MAYNES: The judge ordered Memorial liquidated for failing to meet reporting requirements under a foreign agents law. The state insists the law enables the public to know which groups receive foreign funding to carry out so-called political activities. Memorial and supporters argue the group is being targeted as part of a wider attempt by President Vladimir Putin's Kremlin to redefine Soviet history itself. In the courtroom, state prosecutors argued Memorial's work created a false image of the USSR as a terrorist state. Do we, the offspring of victors, have to repent and be embarrassed, asked prosecutors, instead of being proud of our glorious past?
In the basement of Memorial's office in Moscow, a vast archive tells a more complicated story.
VASILY STAROSTIN: (Speaking Russian).
MAYNES: Among the dusty letters and documents from gulag victims, memorial volunteer Vasily Starostin says these darker chapters of history don't negate Soviet triumphs, but they do hit a raw nerve among supporters and opponents alike.
STAROSTIN: (Speaking Russian).
MAYNES: "This nerve brings pain to us all," says Starostin. "But Memorial is not the reason the pain exists in the first place." Meanwhile, a separate trial still ongoing targets Memorial's human rights wing for allegedly promoting terrorism through a published list it keeps of current-day political prisoners.
UNIDENTIFIED OFFICER: (Speaking Russian).
MAYNES: Back at the courthouse, as police try to clear supporters, Memorial researcher Anna Margolis says today's ruling will do little to stop Russians' fundamental desire to know the truth.

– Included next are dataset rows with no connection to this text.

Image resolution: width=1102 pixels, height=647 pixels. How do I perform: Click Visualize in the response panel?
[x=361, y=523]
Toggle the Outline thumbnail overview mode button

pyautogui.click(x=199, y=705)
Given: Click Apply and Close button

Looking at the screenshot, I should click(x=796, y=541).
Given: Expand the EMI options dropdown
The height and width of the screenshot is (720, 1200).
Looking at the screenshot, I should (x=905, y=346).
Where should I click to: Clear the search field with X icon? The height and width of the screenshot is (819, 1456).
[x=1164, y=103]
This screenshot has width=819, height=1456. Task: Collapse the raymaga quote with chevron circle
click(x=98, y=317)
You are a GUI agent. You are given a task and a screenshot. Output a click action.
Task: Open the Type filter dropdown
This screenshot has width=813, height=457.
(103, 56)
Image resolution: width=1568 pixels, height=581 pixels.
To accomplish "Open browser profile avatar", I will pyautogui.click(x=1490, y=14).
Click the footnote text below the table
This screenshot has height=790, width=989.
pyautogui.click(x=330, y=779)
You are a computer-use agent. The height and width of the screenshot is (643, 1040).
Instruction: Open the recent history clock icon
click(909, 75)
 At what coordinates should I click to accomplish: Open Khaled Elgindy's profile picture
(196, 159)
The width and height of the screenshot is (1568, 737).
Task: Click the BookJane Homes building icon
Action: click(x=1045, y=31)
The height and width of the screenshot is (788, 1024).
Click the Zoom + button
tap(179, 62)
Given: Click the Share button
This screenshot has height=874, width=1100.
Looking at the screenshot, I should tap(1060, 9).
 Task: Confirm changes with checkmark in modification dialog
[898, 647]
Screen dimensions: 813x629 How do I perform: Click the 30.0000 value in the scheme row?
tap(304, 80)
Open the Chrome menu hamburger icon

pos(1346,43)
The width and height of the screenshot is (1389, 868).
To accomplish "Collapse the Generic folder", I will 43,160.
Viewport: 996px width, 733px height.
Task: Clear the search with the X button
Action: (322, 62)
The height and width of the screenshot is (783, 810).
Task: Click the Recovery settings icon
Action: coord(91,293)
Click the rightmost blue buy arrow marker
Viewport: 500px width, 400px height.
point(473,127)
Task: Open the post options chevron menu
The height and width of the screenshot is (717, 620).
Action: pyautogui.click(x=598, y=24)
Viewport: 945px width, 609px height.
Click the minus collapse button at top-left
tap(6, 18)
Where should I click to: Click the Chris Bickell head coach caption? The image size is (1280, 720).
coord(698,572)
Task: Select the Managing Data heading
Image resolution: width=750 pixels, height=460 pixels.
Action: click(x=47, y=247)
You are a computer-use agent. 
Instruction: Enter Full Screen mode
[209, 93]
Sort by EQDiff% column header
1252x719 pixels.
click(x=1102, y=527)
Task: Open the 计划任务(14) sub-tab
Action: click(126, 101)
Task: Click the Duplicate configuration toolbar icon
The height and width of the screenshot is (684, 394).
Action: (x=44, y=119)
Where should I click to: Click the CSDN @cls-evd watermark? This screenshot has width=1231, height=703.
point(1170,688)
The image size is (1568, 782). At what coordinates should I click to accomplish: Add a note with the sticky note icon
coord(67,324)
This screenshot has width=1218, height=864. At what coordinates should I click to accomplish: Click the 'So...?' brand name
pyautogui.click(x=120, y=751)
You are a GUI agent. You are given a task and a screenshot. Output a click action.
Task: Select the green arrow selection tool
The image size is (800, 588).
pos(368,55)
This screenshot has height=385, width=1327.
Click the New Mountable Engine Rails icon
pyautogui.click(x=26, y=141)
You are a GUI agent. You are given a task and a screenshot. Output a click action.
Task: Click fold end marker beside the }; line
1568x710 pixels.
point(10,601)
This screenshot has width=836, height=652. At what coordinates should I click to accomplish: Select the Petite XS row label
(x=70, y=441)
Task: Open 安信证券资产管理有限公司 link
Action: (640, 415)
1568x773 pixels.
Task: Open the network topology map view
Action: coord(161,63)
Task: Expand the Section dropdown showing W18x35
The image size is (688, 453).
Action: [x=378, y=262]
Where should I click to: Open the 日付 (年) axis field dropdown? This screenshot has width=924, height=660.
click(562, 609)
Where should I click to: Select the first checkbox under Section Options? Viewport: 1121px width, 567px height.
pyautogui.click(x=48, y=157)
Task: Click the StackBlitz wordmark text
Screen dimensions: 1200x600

ANNA MARGOLIS: They can formally liquidate the organization. But we're not here because there is some kind of law for us to be there. We're there because that's the work we feel that has to be done.
DIKHTYACH: (Speaking Russian).
MAYNES: For 83-year-old Adele Dikhtyach, that work includes not only preserving the memory of those who died but working to heal wounds of a country still traumatized by its history.
DIKHTYACH: (Speaking Russian).
MAYNES: "To not remember, to not talk about what happened," she says, "means to allow the possibility the worst could happen again."